Extracted material below:

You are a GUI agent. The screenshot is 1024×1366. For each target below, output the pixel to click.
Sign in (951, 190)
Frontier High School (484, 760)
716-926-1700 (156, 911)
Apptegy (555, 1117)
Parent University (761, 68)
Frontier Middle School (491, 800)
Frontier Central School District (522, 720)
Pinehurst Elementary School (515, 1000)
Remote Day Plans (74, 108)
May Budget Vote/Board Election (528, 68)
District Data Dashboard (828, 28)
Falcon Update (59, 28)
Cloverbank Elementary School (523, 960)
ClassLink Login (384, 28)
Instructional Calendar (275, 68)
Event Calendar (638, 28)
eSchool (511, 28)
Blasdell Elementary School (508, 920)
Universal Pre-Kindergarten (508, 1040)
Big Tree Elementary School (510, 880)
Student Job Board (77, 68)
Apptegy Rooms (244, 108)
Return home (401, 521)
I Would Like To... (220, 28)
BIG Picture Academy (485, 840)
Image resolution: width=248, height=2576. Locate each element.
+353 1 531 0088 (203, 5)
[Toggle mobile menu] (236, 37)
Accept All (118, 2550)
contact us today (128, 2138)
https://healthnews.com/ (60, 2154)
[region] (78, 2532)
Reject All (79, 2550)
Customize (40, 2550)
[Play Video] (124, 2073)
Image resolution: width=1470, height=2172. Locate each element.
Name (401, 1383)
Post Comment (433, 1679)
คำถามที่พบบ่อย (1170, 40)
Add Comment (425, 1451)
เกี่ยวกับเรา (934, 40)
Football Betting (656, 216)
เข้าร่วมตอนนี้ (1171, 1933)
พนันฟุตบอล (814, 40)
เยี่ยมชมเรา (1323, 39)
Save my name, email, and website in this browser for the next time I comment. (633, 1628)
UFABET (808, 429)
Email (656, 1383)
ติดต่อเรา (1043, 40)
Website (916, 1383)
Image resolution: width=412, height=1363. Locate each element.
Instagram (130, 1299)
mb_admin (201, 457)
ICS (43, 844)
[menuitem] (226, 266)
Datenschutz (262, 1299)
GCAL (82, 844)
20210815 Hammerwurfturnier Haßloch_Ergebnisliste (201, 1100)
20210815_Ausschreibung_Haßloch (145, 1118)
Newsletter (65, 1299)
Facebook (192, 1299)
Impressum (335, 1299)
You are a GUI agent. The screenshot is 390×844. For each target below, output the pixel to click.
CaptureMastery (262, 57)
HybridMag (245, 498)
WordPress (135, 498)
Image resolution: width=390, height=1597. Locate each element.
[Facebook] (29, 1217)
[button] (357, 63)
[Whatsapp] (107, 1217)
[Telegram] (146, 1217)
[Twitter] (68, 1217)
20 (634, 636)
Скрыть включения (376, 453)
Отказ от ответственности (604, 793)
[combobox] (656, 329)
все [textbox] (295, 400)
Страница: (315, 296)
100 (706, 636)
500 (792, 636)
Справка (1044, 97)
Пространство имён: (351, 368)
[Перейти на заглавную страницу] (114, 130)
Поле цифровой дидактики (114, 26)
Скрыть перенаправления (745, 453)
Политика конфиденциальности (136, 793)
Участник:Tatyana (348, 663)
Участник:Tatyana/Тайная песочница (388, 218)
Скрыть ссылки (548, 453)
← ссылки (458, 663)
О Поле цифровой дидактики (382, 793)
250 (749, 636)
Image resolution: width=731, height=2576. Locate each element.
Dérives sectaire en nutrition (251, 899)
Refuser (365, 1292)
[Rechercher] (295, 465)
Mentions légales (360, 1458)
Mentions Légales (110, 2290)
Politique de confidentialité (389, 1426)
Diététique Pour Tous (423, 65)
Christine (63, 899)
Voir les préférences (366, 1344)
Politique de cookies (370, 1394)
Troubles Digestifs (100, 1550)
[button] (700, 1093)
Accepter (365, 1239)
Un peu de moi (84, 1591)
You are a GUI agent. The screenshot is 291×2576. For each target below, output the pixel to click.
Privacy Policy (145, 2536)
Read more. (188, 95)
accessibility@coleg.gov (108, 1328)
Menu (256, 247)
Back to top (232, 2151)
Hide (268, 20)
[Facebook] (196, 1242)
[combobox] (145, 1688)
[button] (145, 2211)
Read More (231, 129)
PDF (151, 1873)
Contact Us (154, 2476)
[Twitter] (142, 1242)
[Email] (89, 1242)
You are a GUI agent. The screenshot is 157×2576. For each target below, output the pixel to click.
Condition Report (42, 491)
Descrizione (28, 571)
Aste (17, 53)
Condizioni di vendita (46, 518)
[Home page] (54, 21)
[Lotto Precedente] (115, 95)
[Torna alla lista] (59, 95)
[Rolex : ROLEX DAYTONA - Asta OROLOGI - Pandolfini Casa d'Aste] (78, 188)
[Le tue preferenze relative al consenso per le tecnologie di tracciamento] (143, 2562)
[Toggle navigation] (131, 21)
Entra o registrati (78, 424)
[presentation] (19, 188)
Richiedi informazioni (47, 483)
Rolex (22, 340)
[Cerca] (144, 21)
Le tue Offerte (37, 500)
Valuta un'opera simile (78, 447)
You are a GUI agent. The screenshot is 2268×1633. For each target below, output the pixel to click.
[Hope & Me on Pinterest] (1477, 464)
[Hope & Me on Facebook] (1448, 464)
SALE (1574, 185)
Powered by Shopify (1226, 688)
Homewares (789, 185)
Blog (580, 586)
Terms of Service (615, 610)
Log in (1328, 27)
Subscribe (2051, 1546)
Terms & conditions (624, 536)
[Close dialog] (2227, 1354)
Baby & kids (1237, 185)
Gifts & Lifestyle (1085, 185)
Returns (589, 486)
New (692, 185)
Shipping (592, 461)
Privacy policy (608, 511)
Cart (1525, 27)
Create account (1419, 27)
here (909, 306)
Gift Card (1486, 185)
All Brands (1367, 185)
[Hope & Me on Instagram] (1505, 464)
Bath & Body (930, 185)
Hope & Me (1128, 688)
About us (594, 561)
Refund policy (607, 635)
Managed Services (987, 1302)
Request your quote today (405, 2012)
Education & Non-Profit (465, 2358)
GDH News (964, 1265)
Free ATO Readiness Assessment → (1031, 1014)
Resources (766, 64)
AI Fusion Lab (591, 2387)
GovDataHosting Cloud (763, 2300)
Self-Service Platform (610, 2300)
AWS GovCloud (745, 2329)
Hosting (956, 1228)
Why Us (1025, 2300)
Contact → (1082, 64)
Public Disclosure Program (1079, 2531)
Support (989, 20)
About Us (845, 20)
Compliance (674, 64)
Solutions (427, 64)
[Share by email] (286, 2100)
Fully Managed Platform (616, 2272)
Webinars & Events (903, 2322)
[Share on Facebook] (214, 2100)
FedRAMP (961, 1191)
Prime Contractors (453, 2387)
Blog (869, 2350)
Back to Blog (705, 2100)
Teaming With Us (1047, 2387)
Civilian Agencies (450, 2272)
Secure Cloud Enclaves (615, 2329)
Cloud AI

End of Extracted material.

Task: Copy out each line from the listing that contains the string "Mentions".

Exercise solution:
Mentions légales (360, 1458)
Mentions Légales (110, 2290)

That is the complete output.